Given a group \(G\), there is a free group \(F(X)\) on some set \(X\), such that \(G\) is isomorphic to some quotient of \(F(X)\).

This is an instance of a much more general phenomenon: for a general monad \(T: \mathcal{C} \to \mathcal{C}\) where \(\mathcal{C}\) is a category, if \((A, \alpha)\) is an algebra over \(T\), then \(\alpha: TA \to A\) is a coequaliser. (Proof.)

Proof

Let \(F(G)\) be the free group on the elements of \(G\), in a slight abuse of notation where we use \(G\) interchangeably with its underlying set.

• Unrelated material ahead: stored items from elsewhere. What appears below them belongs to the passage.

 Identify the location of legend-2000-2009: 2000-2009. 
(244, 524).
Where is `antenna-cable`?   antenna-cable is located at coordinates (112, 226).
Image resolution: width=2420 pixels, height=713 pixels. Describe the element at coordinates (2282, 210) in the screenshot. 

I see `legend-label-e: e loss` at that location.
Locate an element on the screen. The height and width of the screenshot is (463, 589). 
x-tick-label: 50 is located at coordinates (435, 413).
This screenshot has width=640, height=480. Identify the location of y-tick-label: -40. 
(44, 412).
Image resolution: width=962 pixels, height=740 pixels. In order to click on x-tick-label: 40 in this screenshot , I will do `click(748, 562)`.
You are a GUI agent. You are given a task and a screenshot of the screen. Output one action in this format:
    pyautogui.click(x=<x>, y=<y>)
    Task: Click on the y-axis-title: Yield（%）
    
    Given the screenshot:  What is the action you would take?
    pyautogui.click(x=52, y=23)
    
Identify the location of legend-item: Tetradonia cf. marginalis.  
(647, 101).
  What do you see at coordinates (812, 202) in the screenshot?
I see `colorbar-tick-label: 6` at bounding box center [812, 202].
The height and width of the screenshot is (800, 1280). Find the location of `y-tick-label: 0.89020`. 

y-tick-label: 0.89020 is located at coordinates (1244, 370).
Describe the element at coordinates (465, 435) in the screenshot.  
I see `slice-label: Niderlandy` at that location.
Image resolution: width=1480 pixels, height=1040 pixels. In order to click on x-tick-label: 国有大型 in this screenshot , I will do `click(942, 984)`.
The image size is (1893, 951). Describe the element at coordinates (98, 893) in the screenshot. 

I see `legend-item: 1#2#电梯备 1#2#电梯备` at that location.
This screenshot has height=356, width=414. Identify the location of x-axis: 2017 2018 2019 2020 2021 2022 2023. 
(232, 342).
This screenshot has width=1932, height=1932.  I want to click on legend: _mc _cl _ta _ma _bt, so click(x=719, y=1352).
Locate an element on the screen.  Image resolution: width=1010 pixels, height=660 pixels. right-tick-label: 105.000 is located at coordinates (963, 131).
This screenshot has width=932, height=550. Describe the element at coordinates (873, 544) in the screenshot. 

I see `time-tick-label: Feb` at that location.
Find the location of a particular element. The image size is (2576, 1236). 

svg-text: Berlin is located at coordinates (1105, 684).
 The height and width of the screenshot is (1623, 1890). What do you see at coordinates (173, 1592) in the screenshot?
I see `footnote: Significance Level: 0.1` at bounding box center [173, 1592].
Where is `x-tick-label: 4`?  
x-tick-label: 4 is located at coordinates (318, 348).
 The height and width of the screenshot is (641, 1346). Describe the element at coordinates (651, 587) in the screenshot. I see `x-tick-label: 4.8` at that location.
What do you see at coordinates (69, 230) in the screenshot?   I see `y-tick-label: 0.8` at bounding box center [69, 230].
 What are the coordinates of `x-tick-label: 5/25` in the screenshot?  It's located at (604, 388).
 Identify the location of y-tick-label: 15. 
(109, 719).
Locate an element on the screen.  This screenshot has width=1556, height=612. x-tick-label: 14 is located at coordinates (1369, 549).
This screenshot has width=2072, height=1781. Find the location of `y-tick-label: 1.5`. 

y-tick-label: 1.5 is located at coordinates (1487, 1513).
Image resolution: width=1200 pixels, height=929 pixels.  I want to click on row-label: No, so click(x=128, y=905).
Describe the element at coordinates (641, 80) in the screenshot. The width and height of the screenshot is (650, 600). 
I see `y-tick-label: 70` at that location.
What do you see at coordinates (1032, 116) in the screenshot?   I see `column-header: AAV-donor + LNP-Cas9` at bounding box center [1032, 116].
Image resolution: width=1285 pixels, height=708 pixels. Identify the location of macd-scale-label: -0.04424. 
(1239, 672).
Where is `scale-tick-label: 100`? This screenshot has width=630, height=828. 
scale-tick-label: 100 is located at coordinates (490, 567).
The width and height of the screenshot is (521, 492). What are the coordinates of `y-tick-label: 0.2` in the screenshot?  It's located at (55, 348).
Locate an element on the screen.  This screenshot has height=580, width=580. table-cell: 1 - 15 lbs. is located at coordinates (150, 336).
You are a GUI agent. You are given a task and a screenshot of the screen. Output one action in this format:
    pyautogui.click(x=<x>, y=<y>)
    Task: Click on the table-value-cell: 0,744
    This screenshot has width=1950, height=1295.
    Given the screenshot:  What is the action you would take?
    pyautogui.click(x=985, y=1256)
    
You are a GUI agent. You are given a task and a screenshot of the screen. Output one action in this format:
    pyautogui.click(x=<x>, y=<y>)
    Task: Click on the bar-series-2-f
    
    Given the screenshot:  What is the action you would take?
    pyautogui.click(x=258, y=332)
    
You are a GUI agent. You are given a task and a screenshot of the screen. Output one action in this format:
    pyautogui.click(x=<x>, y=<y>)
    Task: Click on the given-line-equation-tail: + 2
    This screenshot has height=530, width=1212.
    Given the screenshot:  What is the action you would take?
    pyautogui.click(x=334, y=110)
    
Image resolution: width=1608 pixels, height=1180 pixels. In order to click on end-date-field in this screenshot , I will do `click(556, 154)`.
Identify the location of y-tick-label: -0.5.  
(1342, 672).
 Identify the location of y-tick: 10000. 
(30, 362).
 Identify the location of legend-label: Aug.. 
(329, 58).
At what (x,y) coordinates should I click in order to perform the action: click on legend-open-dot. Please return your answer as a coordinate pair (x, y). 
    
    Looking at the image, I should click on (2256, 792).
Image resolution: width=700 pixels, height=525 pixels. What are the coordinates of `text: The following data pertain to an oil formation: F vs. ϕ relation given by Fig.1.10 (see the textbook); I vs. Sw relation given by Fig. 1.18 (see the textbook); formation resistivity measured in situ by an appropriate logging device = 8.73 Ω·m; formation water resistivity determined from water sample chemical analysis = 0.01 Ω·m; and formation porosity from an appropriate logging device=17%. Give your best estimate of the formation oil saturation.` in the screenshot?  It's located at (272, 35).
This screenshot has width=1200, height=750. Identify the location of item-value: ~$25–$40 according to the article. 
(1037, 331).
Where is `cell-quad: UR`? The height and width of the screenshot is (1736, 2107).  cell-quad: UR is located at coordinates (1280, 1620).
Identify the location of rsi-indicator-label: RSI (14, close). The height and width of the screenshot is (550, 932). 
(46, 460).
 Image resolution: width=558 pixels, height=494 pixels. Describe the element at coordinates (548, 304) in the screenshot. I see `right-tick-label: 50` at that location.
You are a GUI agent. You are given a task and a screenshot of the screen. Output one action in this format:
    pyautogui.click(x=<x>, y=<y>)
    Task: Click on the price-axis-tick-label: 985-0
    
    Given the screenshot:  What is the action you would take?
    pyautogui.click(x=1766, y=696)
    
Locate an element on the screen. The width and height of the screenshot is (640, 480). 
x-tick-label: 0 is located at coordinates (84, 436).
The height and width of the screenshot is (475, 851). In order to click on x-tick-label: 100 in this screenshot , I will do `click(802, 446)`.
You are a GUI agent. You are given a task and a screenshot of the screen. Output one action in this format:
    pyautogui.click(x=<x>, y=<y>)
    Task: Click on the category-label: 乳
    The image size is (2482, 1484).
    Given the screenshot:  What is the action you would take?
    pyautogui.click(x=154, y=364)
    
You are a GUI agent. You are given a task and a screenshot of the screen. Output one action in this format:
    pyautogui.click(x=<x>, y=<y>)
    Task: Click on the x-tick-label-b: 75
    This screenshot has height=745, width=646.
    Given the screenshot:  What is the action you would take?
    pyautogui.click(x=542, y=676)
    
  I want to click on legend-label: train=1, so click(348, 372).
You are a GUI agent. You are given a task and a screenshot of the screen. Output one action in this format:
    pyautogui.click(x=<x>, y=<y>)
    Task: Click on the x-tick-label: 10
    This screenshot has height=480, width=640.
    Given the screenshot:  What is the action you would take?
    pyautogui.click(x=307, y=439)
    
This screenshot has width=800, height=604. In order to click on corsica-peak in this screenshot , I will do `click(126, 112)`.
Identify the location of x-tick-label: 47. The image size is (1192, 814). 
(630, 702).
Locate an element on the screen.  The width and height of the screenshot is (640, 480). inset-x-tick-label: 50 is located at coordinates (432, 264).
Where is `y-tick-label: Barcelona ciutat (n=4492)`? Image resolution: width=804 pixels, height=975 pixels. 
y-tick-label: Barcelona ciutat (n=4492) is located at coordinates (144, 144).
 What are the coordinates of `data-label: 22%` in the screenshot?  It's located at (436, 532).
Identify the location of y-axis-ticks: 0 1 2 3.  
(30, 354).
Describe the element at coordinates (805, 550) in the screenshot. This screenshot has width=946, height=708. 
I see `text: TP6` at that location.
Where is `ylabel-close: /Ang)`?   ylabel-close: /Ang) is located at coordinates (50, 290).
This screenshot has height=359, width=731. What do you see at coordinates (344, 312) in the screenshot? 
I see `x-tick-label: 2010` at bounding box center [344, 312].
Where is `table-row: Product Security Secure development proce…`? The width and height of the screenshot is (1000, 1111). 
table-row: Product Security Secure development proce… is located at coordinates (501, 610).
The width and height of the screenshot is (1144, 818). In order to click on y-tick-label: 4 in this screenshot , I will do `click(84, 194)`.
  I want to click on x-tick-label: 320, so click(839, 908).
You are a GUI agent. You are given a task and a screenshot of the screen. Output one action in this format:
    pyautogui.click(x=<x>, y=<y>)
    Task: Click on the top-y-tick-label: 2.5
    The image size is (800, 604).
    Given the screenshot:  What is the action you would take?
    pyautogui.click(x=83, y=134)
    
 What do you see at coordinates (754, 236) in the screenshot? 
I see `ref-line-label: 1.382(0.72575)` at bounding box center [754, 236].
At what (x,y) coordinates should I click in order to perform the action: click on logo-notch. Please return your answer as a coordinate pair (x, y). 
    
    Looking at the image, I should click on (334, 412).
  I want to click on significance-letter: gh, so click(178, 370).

Define the homomorphism \(\theta: F(G) \to G\) by “multiplying out a word”: taking the word \((a_1, a_2, \dots, a_n)\) to the product \(a_1 a_2 \dots a_n\).

This is indeed a group homomorphism, because the group operation in \(F(G)\) is concatenation and the group operation in \(G\) is multiplication: clearly if \(w_1 = (a_1, \dots, a_m)\), \(w_2 = (b_1, \dots, b_n)\) are words, then \($\theta(w_1 w_2) = \theta(a_1, \dots, a_m, b_1, \dots, b_m) = a_1 \dots a_m b_1 \dots b_m = \theta(w_1) \theta(w_2)\)$

This immediately expresses \(G\) as a quotient of \(F(G)\), since kernels of homomorphisms are normal subgroups.